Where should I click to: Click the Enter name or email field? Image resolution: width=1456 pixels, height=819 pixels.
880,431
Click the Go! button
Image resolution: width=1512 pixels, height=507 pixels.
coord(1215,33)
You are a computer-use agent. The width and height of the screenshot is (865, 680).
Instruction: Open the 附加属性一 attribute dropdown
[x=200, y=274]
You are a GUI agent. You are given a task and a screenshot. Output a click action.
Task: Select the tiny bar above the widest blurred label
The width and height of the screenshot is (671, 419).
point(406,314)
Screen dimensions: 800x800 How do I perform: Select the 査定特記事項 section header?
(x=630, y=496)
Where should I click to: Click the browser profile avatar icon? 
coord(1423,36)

What the task asks — Reproduce the listing above, substituting "screen capture" for every instance of "screenshot" and leaving all other text unchanged.

Completed task —
Where should I click to: Click the Enter name or email field? Image resolution: width=1456 pixels, height=819 pixels.
880,431
Click the Go! button
Image resolution: width=1512 pixels, height=507 pixels.
coord(1215,33)
You are a computer-use agent. The width and height of the screen capture is (865, 680).
Instruction: Open the 附加属性一 attribute dropdown
[x=200, y=274]
You are a GUI agent. You are given a task and a screen capture. Output a click action.
Task: Select the tiny bar above the widest blurred label
The width and height of the screen capture is (671, 419).
point(406,314)
Screen dimensions: 800x800 How do I perform: Select the 査定特記事項 section header?
(x=630, y=496)
Where should I click to: Click the browser profile avatar icon? 
coord(1423,36)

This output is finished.